Entries supplied »
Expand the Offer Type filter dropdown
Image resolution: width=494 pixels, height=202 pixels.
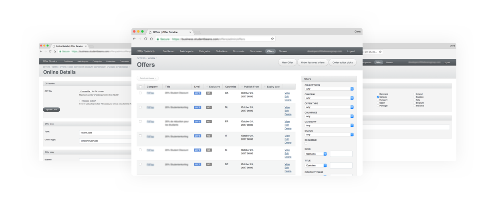click(329, 107)
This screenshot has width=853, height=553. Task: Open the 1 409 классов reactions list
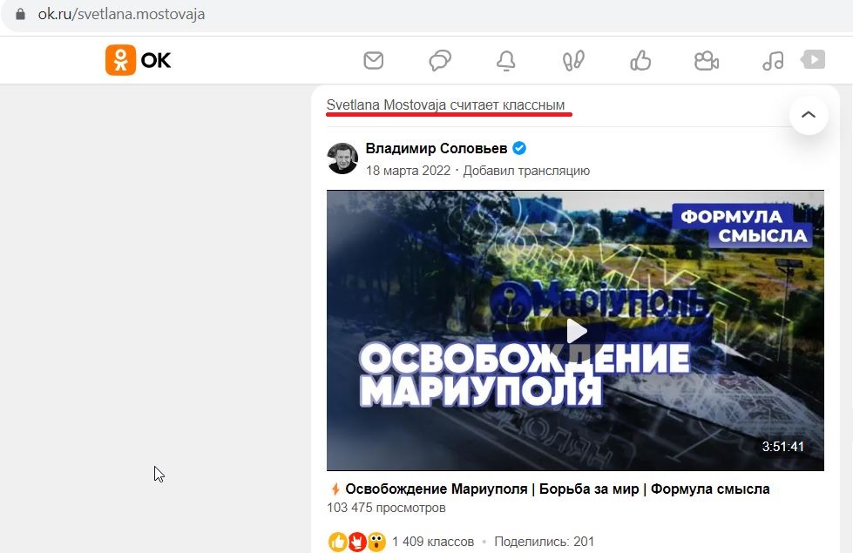[432, 542]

Task brief » Write out all the material verbatim, images excluded.

Response »
Expand the Offer Type filter dropdown
Image resolution: width=494 pixels, height=202 pixels.
click(329, 107)
This screenshot has width=853, height=553. Task: Open the 1 409 классов reactions list
[432, 542]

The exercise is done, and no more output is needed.